A good friend of mine started doing a podcast the other day. He works with high-end equipment and was able to record it there at his job. I was really impressed by his podcast, partly because he actually finished something he started on, and partly because he sounded comfortable and professional.
Not everybody has a good podcast voice or personality. It's like when you turn on the radio and there's a new DJ on your station. Sometimes they sound like nine year olds working a tape recorder, and sometimes they sound real good, like Wolfman Jack and Rick Dees created a lovechild.
I was going to write a little bit about the combination of pride and jealousy that I feel when a friend of mine succeeds. I don't know if I will now, but it probably says a lot about me that I often feel disappointment when a buddy achieves something worthwhile or of value. It's not that I want them to fail, it's just that I want to succeed, or share in their success, or feel a part of it all. Surely that's not a character flaw that's solely mine, is it?

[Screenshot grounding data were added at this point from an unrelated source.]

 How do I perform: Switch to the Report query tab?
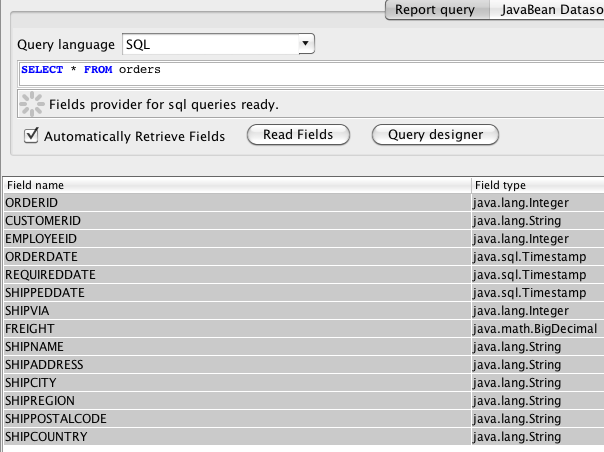(x=436, y=10)
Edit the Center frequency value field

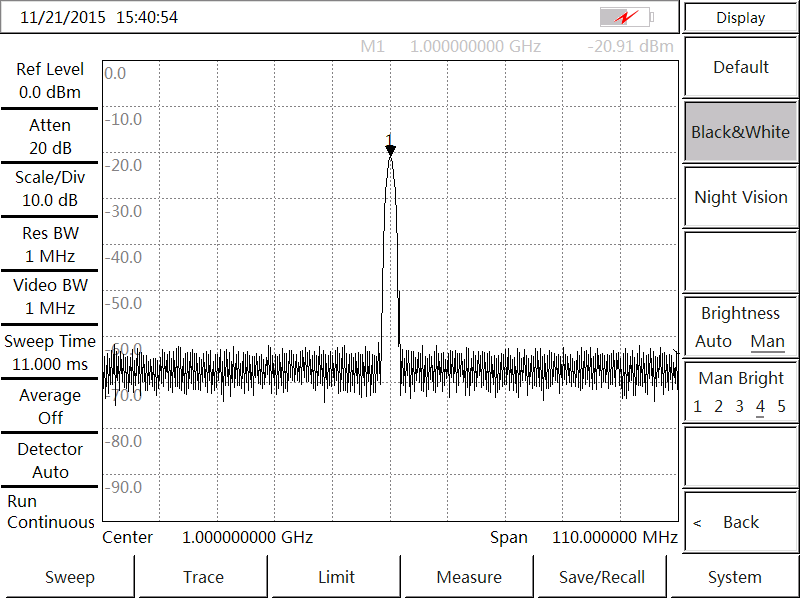click(x=247, y=537)
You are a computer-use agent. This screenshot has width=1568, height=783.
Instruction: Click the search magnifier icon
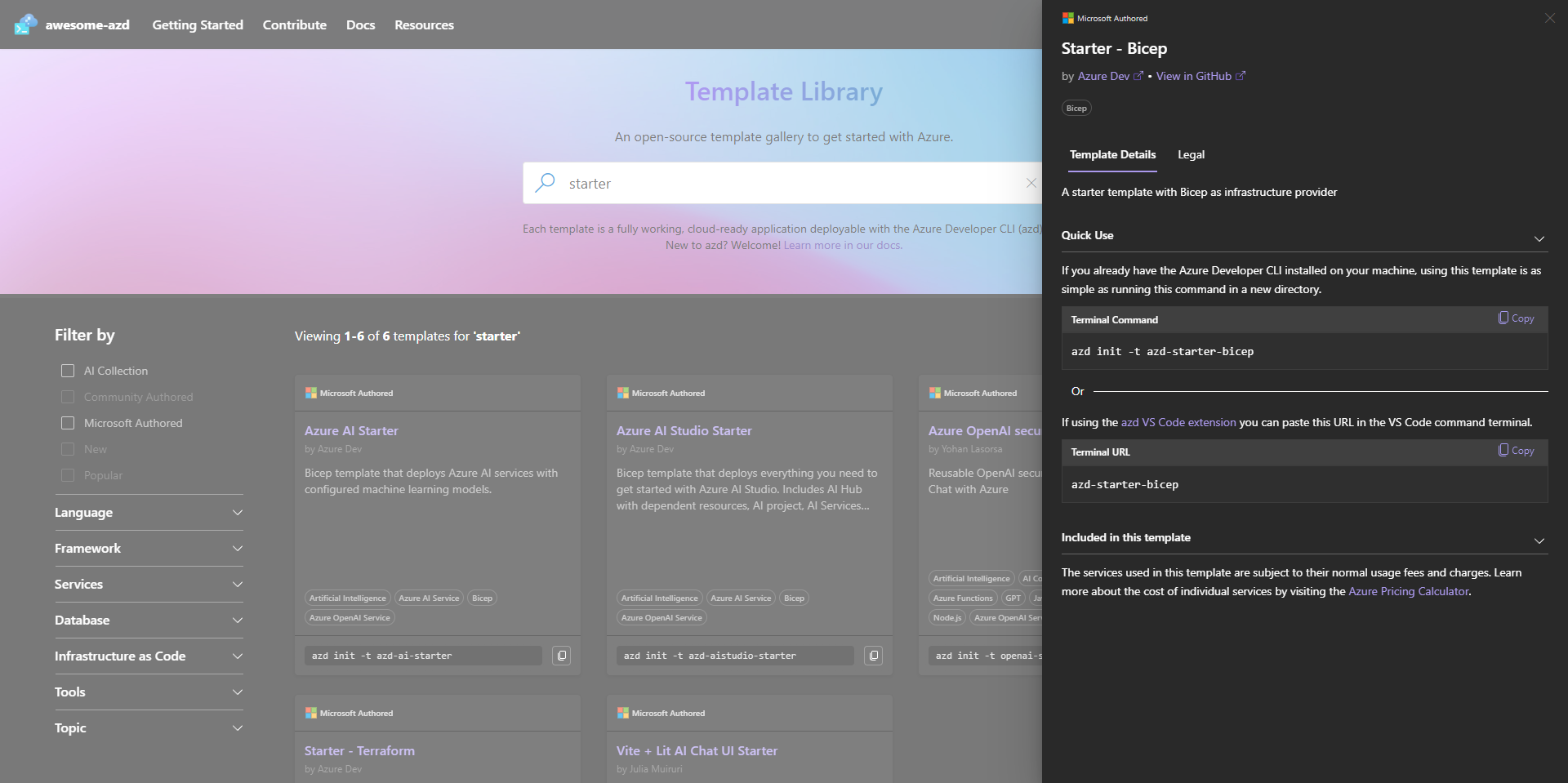tap(545, 183)
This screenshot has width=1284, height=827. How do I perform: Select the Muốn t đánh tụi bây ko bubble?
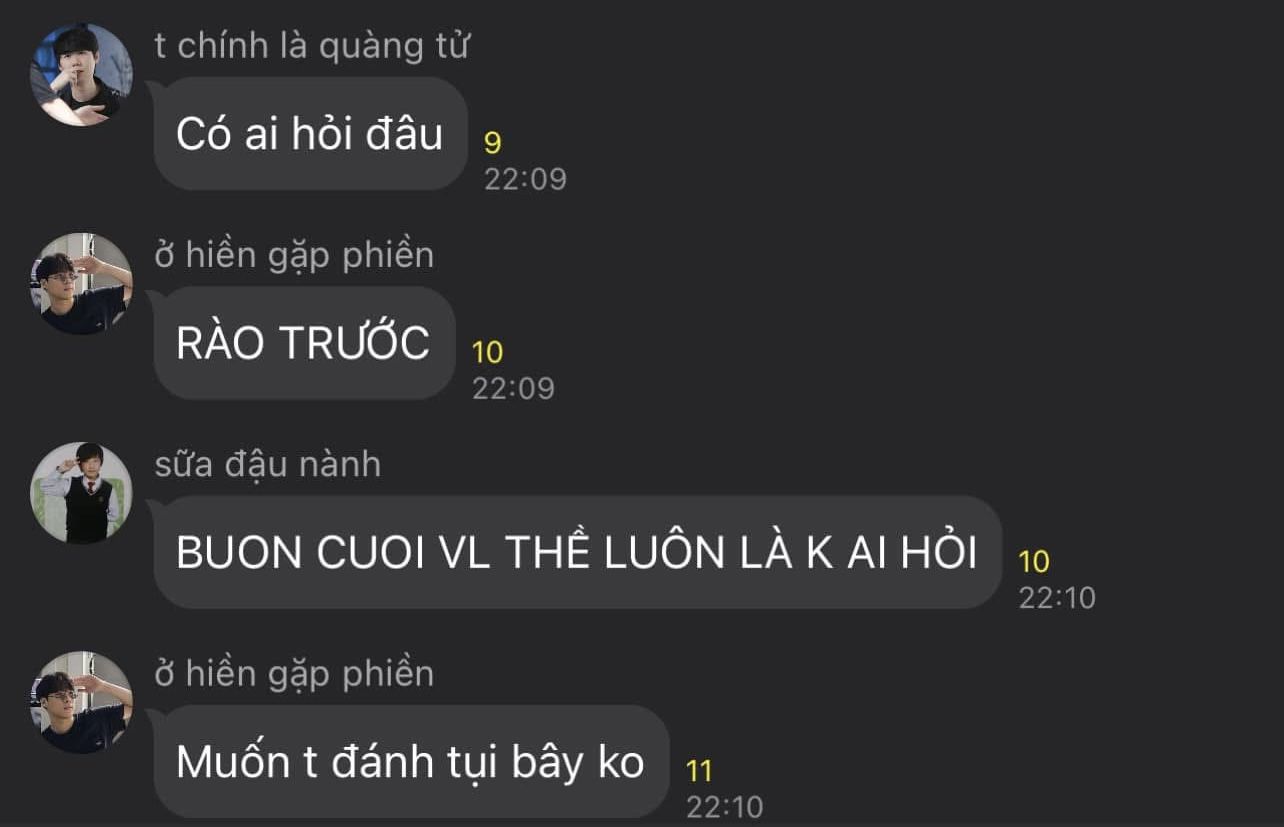coord(412,762)
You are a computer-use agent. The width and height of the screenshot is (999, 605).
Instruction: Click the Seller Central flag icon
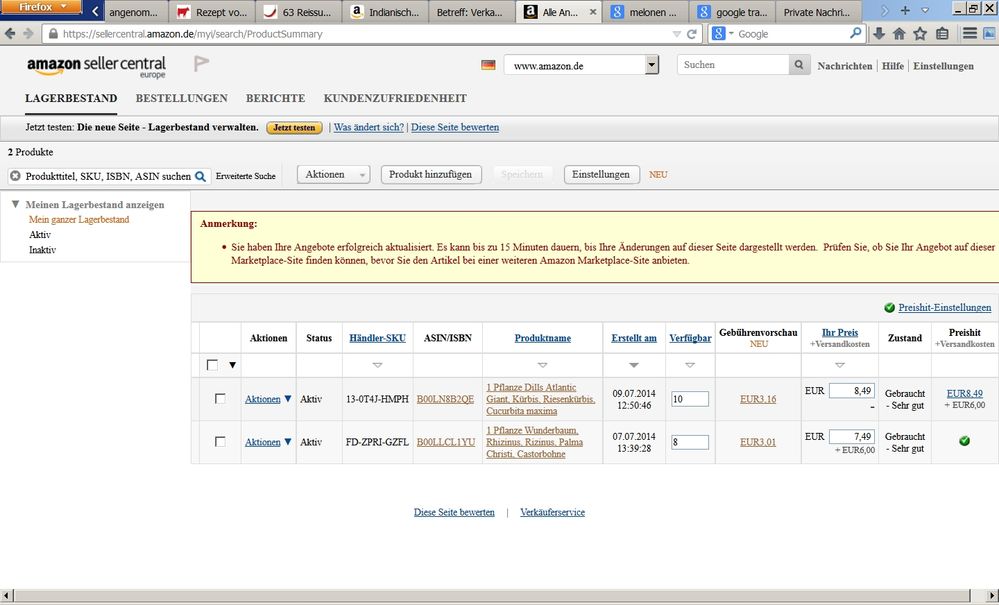(x=201, y=64)
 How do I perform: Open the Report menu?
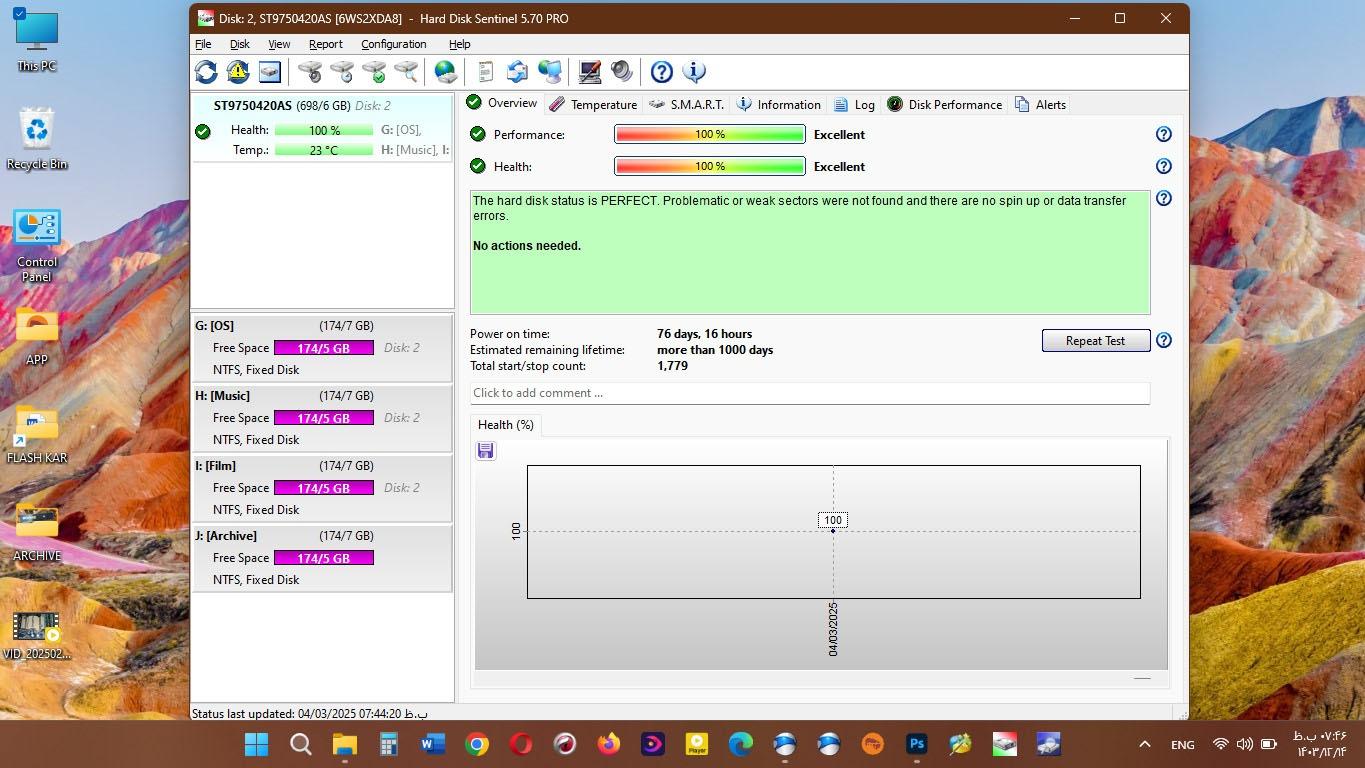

Hey, maybe I'm a scumbag, I don't know. After all, I've never put forth the effort to create a podcast. I don't know how I would post it, and I doubt anybody would want to listen to it (since sod-all read my blog anymore), so I've not spent the sweat and headaches to produce one. I've thought about podcasting, considered it, and ultimately forgot about it (or at least put it on the Shelf of Eternal Procrastination). Hmmm, maybe that does make me a scumbag.
Rish
2 comments:
Famous last words. ;)
Was this the Dunesteef? I'm all curious.
No, but it was my partner in crime at the Dunesteef. He had a podcast of his own a whole year before we started our fiction one.